• [Extracted records]

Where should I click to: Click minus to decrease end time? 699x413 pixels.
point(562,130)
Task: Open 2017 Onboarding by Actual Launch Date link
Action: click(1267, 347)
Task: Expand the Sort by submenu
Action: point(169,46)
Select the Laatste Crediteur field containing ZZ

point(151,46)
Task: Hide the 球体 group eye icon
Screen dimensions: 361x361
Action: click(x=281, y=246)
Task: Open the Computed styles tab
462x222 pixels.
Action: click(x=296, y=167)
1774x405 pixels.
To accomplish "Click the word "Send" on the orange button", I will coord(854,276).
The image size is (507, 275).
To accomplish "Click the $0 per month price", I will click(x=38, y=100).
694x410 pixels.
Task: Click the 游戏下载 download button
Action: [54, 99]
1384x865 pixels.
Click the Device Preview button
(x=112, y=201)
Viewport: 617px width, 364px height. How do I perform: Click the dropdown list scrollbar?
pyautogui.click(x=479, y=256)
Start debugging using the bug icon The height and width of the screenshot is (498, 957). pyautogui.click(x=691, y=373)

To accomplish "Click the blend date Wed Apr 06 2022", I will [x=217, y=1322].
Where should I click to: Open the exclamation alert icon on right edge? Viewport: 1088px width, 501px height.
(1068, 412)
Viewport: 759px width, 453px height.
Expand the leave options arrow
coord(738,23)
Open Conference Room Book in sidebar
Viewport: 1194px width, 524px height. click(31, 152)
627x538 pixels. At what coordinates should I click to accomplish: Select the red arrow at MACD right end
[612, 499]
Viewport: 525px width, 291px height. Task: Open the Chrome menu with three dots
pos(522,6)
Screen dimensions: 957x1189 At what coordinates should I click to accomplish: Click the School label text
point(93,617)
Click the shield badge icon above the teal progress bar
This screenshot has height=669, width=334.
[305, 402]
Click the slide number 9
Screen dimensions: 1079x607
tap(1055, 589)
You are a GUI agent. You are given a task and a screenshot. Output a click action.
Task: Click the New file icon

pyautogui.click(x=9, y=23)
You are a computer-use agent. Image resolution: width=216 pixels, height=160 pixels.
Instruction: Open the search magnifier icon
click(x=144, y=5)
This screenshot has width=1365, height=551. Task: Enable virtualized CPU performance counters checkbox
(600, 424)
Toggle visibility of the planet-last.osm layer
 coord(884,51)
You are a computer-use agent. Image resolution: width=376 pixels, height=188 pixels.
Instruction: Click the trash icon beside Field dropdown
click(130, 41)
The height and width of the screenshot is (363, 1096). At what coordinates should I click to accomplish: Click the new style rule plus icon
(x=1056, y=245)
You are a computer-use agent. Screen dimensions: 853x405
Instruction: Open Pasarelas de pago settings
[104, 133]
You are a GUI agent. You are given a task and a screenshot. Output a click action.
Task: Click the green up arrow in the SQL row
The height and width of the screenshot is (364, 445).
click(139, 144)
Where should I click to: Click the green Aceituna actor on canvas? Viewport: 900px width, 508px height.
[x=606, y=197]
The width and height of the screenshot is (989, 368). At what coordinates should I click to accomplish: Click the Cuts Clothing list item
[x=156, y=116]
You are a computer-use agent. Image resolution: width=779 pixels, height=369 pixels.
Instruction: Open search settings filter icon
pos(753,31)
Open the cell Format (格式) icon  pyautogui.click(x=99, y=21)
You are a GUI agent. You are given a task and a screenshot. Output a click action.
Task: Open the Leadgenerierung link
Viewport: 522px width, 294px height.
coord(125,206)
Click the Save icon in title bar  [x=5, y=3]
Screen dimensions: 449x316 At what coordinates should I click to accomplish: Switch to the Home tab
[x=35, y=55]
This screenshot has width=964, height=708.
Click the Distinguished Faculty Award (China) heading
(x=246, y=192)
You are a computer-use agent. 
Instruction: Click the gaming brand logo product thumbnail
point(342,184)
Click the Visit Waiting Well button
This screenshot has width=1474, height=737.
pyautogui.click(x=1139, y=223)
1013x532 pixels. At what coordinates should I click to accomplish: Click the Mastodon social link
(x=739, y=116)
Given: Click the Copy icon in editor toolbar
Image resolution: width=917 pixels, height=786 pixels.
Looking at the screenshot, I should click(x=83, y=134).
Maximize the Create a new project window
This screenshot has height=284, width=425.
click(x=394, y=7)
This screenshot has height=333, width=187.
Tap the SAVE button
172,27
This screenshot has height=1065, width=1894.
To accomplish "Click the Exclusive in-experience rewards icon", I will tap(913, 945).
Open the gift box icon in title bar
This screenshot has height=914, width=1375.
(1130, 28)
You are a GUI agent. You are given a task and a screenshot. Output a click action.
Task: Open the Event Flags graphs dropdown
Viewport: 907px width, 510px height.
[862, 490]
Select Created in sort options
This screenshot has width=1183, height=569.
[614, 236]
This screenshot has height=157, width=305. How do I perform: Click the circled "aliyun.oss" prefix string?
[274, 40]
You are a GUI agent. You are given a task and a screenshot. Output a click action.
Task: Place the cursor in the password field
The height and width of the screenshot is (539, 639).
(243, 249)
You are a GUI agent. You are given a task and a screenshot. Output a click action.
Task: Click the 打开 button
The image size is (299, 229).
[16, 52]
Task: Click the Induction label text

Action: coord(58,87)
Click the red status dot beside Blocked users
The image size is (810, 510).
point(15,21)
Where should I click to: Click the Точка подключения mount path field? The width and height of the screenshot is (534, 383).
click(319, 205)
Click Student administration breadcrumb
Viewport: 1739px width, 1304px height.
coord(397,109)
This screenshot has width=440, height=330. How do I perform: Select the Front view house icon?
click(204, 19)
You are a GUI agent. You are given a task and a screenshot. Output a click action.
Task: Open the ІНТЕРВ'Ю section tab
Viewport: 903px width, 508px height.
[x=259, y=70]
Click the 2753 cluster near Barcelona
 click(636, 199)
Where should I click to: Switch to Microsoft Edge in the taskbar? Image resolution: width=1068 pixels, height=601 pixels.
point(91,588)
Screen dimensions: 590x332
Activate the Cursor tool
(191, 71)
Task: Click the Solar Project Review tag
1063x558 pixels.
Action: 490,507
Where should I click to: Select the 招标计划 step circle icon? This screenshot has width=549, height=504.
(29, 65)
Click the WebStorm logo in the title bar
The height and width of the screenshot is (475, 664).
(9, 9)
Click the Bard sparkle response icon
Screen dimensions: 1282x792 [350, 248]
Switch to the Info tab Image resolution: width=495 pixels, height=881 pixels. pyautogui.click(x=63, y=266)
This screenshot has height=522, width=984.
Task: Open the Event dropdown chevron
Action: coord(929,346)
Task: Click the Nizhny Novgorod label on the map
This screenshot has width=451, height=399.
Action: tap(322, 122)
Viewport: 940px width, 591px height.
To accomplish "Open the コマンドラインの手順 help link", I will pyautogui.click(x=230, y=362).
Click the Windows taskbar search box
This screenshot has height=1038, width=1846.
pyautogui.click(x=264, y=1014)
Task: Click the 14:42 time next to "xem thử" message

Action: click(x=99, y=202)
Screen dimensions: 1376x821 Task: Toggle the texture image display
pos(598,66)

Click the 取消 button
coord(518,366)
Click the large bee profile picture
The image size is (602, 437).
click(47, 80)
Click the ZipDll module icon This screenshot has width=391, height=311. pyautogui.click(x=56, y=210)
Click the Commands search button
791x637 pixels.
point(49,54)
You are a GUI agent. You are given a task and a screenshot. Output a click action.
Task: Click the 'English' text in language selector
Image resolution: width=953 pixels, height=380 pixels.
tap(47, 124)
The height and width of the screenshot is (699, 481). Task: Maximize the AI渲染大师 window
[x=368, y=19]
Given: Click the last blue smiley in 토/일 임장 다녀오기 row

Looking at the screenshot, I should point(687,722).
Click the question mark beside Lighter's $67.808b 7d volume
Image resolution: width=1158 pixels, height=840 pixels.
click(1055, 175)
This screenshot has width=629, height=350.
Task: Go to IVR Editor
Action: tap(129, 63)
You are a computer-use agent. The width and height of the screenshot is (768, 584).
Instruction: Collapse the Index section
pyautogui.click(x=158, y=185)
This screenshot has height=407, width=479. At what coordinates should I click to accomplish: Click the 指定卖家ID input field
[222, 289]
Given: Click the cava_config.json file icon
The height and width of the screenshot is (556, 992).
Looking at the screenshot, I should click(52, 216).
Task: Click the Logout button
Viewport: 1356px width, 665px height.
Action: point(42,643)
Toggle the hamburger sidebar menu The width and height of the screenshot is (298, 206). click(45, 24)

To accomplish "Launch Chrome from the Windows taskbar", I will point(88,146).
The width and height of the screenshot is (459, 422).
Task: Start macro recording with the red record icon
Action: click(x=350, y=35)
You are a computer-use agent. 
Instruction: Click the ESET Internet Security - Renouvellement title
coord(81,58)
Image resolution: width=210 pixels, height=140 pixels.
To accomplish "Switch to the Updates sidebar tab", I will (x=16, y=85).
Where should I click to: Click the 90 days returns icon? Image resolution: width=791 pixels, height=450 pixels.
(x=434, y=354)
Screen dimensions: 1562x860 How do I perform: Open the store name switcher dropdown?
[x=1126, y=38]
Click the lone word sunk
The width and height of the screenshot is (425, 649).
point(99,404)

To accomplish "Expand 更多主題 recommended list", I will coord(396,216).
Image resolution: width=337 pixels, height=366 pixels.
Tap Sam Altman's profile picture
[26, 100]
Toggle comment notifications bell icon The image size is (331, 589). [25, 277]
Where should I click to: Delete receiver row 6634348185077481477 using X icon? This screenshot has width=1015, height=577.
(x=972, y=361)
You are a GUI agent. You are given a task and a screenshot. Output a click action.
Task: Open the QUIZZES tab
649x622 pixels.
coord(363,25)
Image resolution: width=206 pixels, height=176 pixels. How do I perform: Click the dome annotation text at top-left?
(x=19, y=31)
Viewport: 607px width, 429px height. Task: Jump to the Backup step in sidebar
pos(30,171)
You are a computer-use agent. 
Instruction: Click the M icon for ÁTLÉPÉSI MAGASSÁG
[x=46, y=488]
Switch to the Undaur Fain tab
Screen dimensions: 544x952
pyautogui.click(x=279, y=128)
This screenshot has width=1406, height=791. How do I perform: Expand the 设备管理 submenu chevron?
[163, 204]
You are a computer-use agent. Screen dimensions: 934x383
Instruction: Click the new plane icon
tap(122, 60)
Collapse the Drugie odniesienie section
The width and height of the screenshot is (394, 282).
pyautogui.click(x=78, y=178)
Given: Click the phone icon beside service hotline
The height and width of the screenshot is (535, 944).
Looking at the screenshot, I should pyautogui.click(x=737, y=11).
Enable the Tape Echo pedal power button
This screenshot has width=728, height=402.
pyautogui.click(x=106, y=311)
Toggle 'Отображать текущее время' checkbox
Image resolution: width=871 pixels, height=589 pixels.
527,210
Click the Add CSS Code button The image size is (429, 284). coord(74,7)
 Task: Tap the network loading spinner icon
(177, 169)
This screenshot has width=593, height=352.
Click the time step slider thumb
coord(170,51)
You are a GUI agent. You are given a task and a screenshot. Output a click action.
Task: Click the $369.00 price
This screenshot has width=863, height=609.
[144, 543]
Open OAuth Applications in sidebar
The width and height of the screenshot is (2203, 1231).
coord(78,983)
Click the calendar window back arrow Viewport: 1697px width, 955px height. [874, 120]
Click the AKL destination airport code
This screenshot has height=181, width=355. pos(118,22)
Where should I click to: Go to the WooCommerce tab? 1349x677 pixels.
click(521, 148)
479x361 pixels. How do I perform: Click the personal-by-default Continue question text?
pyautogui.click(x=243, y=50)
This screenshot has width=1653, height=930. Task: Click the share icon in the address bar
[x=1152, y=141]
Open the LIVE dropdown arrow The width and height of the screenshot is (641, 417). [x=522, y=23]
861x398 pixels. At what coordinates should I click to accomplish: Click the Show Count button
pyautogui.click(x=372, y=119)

• [Prompt]
Transcribe everything in the listing from the line containing "Open the LIVE" down to the end, keeping each line exactly as it is.

• [Solution to this task]
Open the LIVE dropdown arrow The width and height of the screenshot is (641, 417). [x=522, y=23]
861x398 pixels. At what coordinates should I click to accomplish: Click the Show Count button
pyautogui.click(x=372, y=119)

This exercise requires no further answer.